■ **EXERCISE INSTRUCTIONS**: Copy exactly the line containing "Viewport: 440px width, 332px height." and all the lines that follow it to the end of the records, minus the pictures.

Dataset entries
-=-=-
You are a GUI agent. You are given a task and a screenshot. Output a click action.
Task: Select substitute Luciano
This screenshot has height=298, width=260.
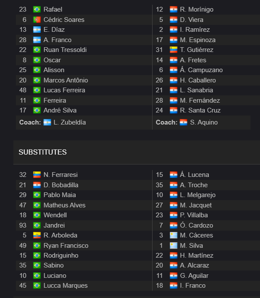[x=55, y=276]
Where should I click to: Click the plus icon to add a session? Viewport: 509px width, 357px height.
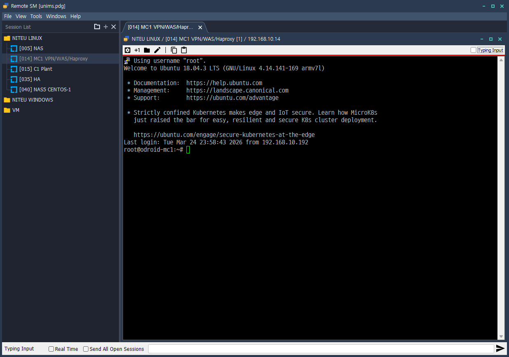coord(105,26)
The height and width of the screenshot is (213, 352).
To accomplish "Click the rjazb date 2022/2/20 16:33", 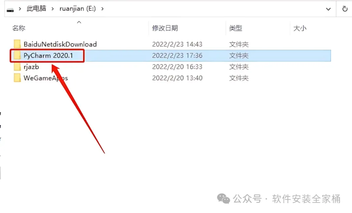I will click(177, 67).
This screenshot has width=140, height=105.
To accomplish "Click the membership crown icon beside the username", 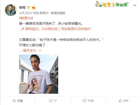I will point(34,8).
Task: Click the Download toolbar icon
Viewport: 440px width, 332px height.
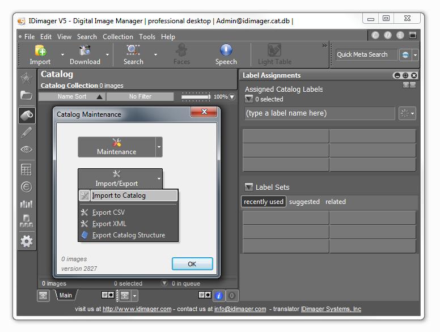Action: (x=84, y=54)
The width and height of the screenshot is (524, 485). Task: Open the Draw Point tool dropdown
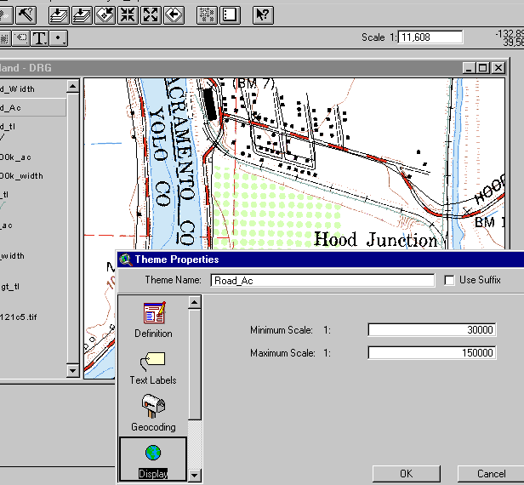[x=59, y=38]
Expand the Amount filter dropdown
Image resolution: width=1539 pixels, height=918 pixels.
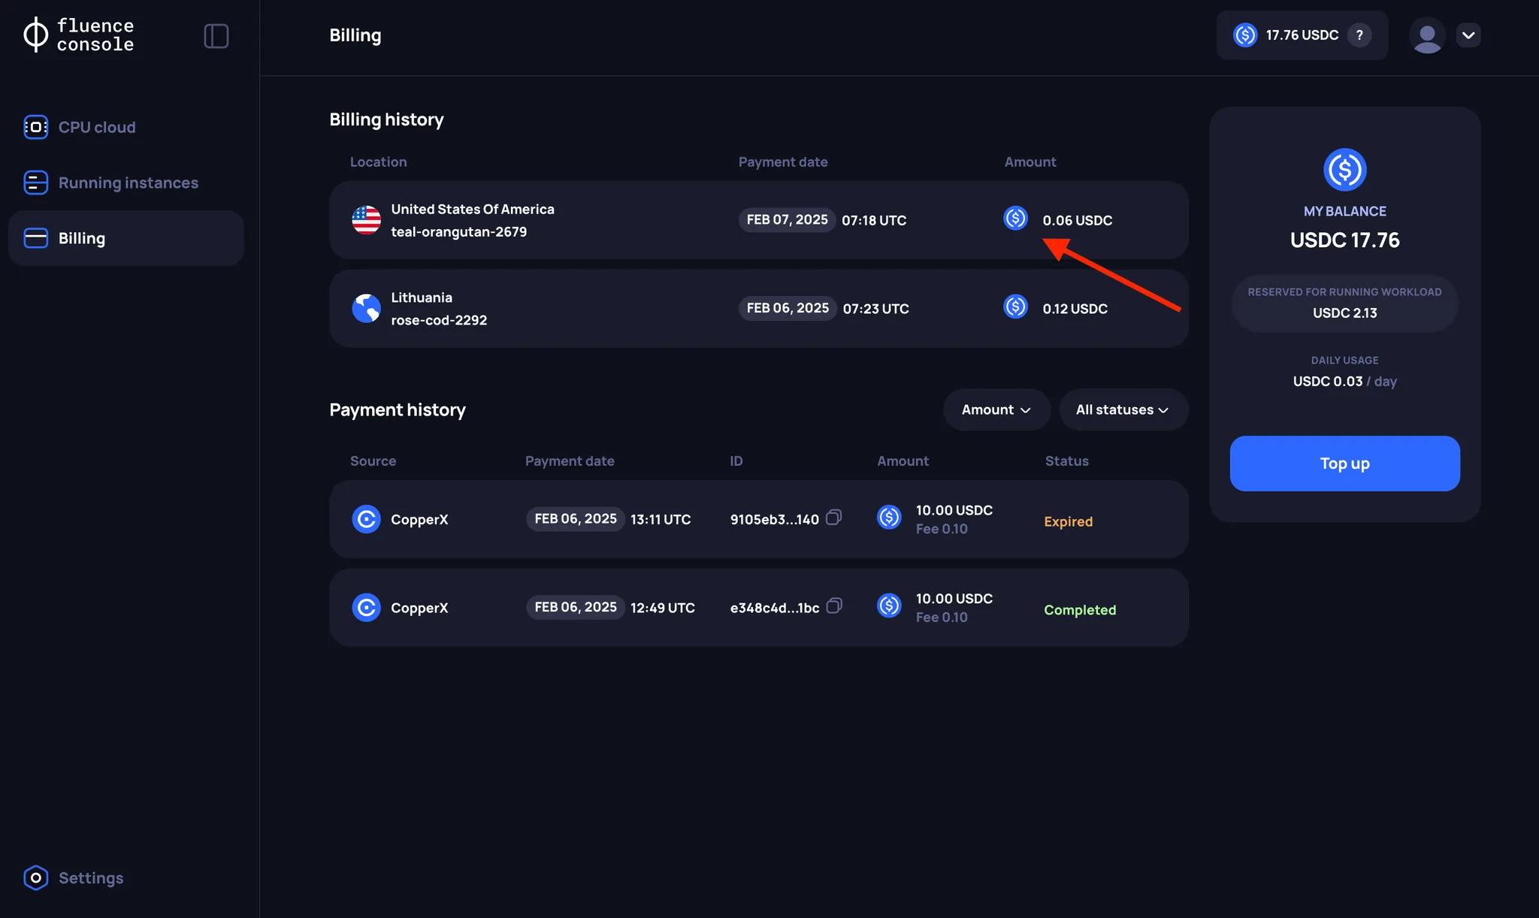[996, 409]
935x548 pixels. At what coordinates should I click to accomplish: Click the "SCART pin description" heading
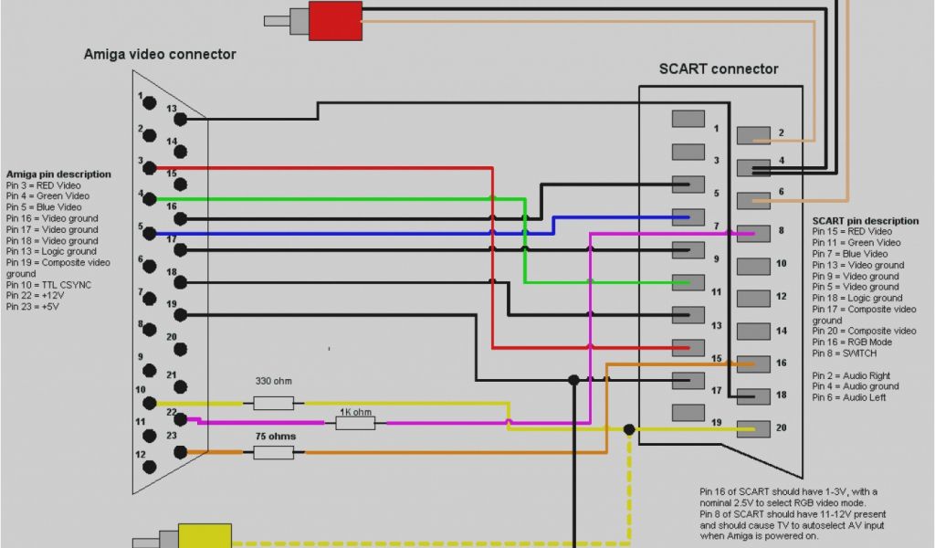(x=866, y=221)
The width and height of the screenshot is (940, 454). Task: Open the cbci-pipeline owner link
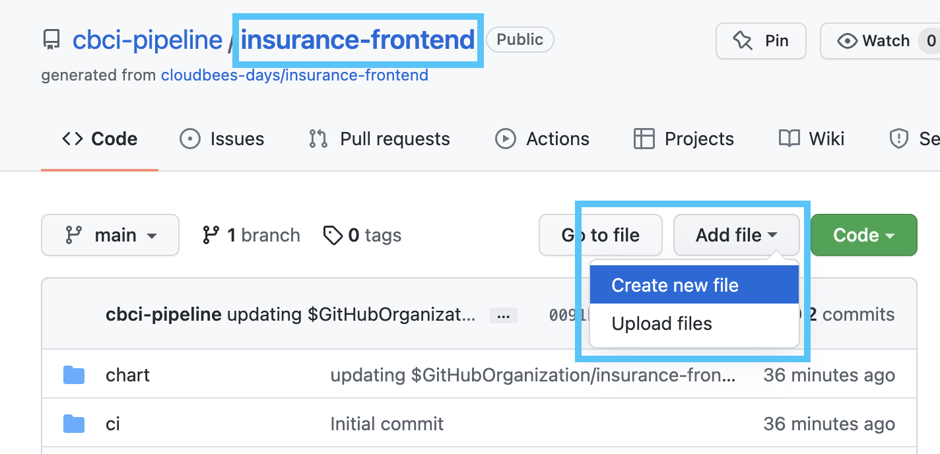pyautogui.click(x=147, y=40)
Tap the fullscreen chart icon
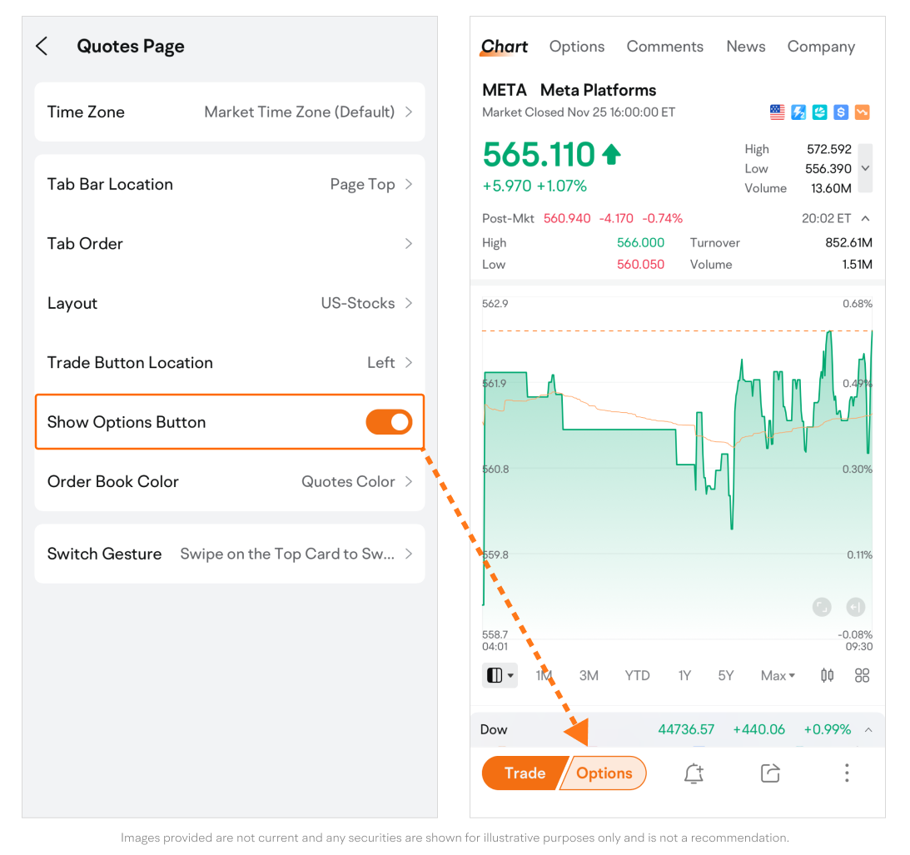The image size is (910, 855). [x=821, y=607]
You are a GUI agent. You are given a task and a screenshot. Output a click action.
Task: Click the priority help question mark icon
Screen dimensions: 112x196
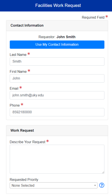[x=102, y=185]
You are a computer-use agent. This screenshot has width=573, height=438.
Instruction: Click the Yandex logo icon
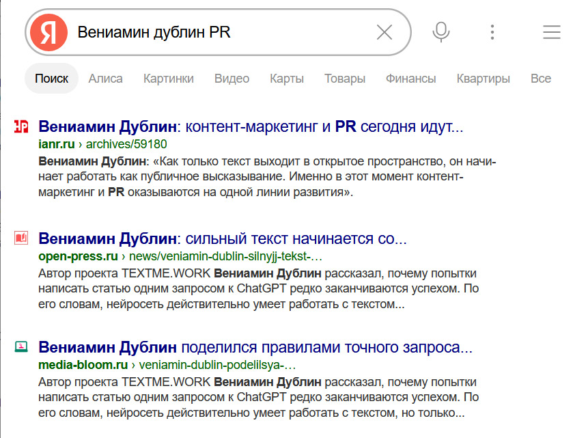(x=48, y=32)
-=-=-
■ **SOLUTION TO THIS TASK**:
Viewport: 440px width, 332px height.
Action: (x=84, y=54)
The width and height of the screenshot is (524, 485). Task: Open the Draw Point tool dropdown
[x=59, y=38]
Expand the Amount filter dropdown
Image resolution: width=1539 pixels, height=918 pixels.
[996, 409]
935x548 pixels. At what coordinates should I click to accomplish: Click the "SCART pin description" heading
(x=866, y=221)
The width and height of the screenshot is (940, 454). Task: Open the cbci-pipeline owner link
pyautogui.click(x=147, y=40)
Tap the fullscreen chart icon
The image size is (910, 855). [x=821, y=607]
You are a GUI agent. You are given a task and a screenshot. Output a click action.
Task: Click the priority help question mark icon
Screen dimensions: 112x196
[x=102, y=185]
You are a computer-use agent. This screenshot has width=573, height=438.
Instruction: Click the Yandex logo icon
(x=48, y=32)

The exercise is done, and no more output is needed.